Reading Online Novel

The Long Sword(96)



            As if exasperated with herself, she put her babe into my arms, picked up the skirts of her kirtle and ran inside.



            We arrived, a party of a dozen pilgrims, at Chioggia in late November. I showed my papal protection and my courier letter at the causeway and we were conducted like royalty along the edge of the lagoon into Venice’s principle out-town.

            I remember most the sound of the gulls, the piercing cry, so different from any other bird. And the good, wholesome smell of sea and foreshore and fish. I’m a Londoner, if not born then bred up, and Chioggia and Venice have a great deal of London in them. Of course, my Venetian friends would say that perhaps poor London has a little of Venice in her …

            Do you know Venice? Last year, during the great war – of which I’ll speak in time, if we’re stuck her long enough – I was in a position to view the Serenissima’s accounts when she was at her lowest ebb, fighting Genoa to the death. Par dieu, messieurs, there is more gold in Venice than in all England. The merchants of the Rialto and the Lido have more commerce than all England and all France together. The customs intake at Chioggia, one small port, must rival Portsmouth. In England, most men have no idea just how rich Italy is.

            At any rate, I rode along the causeway the allows Chioggia and the long, narrow islands of Pellestrina and Malamocco to be connected to the mainland – or almost connected – to the terra firma at Clogia Minore or Sottomarina, as some say. It would all be a major part of my life, one day.

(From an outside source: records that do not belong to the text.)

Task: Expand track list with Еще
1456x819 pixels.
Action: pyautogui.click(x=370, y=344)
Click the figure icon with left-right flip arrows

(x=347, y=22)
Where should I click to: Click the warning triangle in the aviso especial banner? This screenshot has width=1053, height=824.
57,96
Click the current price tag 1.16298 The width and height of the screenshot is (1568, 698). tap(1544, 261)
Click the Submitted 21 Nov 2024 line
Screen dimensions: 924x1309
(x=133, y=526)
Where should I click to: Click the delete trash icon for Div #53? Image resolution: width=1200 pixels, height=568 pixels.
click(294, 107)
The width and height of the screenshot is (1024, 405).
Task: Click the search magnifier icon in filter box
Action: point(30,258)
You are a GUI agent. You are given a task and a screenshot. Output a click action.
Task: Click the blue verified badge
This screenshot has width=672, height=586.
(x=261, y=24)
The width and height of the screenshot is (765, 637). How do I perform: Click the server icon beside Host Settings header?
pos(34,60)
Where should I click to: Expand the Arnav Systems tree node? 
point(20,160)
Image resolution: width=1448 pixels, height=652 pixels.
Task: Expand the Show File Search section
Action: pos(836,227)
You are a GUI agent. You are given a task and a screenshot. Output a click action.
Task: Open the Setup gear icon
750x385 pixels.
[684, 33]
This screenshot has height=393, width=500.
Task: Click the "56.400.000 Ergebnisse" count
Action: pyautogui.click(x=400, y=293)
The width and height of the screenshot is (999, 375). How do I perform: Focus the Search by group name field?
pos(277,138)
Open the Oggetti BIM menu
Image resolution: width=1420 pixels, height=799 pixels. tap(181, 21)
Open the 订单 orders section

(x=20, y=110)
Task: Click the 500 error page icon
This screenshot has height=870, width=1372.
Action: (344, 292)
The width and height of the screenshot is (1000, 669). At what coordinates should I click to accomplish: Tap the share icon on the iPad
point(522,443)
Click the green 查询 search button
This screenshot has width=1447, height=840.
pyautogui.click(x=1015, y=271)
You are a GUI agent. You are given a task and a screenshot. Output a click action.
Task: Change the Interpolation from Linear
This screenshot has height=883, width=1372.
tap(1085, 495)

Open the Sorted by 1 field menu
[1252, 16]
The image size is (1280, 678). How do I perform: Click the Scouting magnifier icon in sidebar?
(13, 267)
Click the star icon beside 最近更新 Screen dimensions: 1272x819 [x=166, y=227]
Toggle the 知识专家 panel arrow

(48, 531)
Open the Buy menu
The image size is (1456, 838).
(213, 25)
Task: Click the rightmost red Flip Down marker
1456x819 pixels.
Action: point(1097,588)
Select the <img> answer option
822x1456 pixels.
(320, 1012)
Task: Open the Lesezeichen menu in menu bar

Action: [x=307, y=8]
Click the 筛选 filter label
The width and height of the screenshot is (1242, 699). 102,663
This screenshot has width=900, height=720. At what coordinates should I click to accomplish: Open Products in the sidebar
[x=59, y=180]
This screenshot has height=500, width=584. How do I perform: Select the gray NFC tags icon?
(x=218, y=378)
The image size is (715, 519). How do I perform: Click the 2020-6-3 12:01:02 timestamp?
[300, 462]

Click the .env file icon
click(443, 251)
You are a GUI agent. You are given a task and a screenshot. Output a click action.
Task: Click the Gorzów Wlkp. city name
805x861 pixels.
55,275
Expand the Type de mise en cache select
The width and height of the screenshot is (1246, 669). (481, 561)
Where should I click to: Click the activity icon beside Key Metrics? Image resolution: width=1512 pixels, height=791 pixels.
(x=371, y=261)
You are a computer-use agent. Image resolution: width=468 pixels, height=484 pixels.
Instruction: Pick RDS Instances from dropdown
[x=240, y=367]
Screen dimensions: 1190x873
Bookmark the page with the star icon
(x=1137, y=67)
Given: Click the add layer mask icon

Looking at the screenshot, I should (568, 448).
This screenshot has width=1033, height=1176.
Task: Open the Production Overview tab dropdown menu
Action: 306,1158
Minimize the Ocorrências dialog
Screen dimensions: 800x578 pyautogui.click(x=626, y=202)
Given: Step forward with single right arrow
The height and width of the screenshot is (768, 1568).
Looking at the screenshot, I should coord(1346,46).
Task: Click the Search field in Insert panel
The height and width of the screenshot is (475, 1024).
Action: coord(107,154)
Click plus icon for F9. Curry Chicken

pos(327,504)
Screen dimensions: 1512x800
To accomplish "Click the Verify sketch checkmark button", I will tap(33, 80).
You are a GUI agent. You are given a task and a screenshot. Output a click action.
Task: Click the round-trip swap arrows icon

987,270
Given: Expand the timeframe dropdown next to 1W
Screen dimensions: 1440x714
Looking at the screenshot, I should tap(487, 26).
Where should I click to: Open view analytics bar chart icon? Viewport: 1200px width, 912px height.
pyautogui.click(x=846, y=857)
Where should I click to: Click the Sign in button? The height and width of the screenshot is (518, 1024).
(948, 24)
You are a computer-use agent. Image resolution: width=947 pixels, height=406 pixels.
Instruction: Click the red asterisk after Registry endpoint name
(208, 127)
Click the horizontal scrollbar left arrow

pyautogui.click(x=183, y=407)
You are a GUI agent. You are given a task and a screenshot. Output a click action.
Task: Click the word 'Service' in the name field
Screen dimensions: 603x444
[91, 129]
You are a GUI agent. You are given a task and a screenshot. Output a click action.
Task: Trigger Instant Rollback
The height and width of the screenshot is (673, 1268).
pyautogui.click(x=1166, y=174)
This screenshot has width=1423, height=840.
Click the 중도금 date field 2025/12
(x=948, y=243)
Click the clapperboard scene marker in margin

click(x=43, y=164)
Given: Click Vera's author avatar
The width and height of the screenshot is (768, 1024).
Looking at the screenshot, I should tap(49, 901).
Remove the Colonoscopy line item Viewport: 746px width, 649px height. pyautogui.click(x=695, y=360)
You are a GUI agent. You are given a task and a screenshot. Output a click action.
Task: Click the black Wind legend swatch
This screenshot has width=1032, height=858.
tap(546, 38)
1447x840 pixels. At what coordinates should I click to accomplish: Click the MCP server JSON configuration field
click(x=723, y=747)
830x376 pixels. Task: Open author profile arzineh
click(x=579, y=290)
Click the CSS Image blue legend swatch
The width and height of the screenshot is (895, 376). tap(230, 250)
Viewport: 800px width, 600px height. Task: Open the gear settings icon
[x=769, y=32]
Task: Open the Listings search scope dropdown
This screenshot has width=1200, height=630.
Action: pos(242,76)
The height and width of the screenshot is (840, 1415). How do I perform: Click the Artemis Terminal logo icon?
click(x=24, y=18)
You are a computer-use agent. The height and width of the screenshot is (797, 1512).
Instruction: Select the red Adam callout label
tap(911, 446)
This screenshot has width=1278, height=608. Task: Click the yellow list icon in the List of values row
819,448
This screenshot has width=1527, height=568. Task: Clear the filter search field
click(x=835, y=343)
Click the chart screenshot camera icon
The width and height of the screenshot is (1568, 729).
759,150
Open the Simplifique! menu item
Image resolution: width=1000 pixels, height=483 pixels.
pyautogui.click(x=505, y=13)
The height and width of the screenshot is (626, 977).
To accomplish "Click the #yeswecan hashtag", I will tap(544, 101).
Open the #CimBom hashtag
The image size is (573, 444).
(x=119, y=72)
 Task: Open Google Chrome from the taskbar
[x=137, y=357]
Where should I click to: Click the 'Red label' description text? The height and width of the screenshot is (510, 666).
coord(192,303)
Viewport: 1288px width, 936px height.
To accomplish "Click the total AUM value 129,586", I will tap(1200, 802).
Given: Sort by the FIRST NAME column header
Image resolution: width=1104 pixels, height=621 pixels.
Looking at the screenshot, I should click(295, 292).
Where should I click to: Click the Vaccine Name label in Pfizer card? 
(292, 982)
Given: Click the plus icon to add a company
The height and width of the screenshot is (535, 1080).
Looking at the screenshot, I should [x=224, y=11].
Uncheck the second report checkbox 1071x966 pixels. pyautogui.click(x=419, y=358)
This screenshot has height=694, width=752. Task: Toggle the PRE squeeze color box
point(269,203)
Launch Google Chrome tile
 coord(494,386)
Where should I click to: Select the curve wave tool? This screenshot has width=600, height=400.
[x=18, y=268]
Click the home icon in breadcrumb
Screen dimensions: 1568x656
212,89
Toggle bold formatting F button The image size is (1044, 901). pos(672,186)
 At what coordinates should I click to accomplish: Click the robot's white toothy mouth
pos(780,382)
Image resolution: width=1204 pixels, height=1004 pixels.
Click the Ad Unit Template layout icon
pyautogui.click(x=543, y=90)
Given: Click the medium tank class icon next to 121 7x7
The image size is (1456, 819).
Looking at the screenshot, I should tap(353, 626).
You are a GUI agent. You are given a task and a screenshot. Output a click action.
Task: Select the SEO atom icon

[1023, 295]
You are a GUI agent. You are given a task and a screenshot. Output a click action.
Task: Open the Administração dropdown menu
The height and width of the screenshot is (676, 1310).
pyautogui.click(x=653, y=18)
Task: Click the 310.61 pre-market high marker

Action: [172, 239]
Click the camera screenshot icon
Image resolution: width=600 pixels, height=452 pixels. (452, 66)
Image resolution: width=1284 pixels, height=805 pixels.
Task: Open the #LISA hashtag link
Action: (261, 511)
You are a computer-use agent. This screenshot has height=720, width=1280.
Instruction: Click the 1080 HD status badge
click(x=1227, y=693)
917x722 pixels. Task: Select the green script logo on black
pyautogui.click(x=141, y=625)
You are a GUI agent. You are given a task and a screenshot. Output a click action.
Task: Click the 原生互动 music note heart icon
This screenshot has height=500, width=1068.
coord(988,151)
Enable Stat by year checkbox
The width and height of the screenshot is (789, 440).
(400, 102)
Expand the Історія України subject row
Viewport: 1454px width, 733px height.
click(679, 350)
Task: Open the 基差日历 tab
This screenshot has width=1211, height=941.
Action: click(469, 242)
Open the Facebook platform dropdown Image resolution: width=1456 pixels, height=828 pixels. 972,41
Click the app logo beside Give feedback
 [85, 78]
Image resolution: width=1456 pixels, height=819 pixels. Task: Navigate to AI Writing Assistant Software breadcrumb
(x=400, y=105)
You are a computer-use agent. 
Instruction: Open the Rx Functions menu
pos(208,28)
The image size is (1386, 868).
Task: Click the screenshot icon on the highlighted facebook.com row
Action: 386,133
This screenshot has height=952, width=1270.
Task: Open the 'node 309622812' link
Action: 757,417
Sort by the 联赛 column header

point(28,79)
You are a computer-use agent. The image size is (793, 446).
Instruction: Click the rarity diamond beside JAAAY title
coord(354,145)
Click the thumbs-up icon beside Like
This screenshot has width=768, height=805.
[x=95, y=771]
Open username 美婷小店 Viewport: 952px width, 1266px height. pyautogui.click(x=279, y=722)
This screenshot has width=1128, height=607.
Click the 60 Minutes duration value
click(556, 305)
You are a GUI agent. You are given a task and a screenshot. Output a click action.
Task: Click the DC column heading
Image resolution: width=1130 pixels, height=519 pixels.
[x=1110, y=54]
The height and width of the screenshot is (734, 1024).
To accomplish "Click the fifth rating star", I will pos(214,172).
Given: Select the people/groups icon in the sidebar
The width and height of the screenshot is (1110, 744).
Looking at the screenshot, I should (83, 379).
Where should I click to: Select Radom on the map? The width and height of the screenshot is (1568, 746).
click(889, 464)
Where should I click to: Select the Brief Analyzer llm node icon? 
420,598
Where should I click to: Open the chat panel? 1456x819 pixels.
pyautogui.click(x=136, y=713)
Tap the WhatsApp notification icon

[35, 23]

But for the first time in three weeks, Emile brought her horse alongside mine.

            ‘You look happy,’ she said.

            I was, too. I had discovered that I didn’t really need to sleep with Emile to enjoy her. That in fact, I loved her, and not that springtime, sap-rising thing that young people call love. I was also discovering the joy of riding, looking, smelling, tasting. It was a beautiful autumn, except for the poor people dying of the plague, God rest them.

            ‘I love the gulls, Countess,’ I said. ‘They put me in mind of my home.’

            She smiled and looked away. ‘This town,’ she asked. ‘Is this such a place as I might buy a doll? My daughter has left hers over the mountains.’

            I knew that. Every man in our party knew. The poor little sprite had wailed for fifteen days. She was not inconsolable; in fact, as long as she was happy, she didn’t mention the missing doll, but the moment anything disturbed her, the doll became the focus of her outrage. She was two and a half and spoke well – eerily well, in fact.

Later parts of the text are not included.